» **Work request**: Each line below from the one containing "All (1002, 2208)" through the one containing "Alle akzeptieren (728, 2506)" should be output exactly as it stands, and no other line should appear.

Recorded data:
━━━━━━━━

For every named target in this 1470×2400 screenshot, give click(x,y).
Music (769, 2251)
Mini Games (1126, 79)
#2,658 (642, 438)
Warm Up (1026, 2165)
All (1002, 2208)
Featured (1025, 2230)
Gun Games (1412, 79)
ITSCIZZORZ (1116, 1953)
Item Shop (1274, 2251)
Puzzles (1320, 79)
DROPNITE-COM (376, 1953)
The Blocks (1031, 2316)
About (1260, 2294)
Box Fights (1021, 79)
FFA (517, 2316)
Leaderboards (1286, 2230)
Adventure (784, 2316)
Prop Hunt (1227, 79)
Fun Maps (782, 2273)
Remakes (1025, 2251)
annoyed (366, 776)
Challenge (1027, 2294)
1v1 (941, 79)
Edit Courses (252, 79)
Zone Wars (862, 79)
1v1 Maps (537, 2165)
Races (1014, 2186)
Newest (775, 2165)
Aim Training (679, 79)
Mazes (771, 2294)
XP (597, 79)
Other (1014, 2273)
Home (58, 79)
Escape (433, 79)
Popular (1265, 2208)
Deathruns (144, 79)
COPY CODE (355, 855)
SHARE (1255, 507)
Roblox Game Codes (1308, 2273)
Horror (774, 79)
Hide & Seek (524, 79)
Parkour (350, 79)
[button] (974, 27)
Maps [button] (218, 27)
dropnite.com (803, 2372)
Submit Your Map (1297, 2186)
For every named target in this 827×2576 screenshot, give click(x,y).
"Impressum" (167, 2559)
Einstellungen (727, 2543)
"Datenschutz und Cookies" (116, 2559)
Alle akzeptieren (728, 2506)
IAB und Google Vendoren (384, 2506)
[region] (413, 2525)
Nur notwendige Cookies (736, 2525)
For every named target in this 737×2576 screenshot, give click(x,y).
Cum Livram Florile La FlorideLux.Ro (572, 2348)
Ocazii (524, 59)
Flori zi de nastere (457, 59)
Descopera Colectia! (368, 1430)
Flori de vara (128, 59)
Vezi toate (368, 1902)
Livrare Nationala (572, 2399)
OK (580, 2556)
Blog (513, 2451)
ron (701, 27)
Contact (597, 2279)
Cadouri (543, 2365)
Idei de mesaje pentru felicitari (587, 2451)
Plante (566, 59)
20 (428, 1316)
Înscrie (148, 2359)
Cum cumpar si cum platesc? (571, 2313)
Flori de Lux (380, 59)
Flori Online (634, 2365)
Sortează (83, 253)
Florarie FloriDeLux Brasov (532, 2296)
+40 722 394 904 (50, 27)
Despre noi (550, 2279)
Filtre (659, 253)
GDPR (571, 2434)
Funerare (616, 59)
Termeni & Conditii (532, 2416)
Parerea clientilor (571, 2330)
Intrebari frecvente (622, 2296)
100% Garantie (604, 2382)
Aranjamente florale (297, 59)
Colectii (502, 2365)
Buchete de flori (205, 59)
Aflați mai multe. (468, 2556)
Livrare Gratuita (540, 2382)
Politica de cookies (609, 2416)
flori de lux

━━━━━━━━

» **Solution for this exercise**:
All (1002, 2208)
Featured (1025, 2230)
Gun Games (1412, 79)
ITSCIZZORZ (1116, 1953)
Item Shop (1274, 2251)
Puzzles (1320, 79)
DROPNITE-COM (376, 1953)
The Blocks (1031, 2316)
About (1260, 2294)
Box Fights (1021, 79)
FFA (517, 2316)
Leaderboards (1286, 2230)
Adventure (784, 2316)
Prop Hunt (1227, 79)
Fun Maps (782, 2273)
Remakes (1025, 2251)
annoyed (366, 776)
Challenge (1027, 2294)
1v1 (941, 79)
Edit Courses (252, 79)
Zone Wars (862, 79)
1v1 Maps (537, 2165)
Races (1014, 2186)
Newest (775, 2165)
Aim Training (679, 79)
Mazes (771, 2294)
XP (597, 79)
Other (1014, 2273)
Home (58, 79)
Escape (433, 79)
Popular (1265, 2208)
Deathruns (144, 79)
COPY CODE (355, 855)
SHARE (1255, 507)
Roblox Game Codes (1308, 2273)
Horror (774, 79)
Hide & Seek (524, 79)
Parkour (350, 79)
[button] (974, 27)
Maps [button] (218, 27)
dropnite.com (803, 2372)
Submit Your Map (1297, 2186)
For every named target in this 827×2576 screenshot, give click(x,y).
"Impressum" (167, 2559)
Einstellungen (727, 2543)
"Datenschutz und Cookies" (116, 2559)
Alle akzeptieren (728, 2506)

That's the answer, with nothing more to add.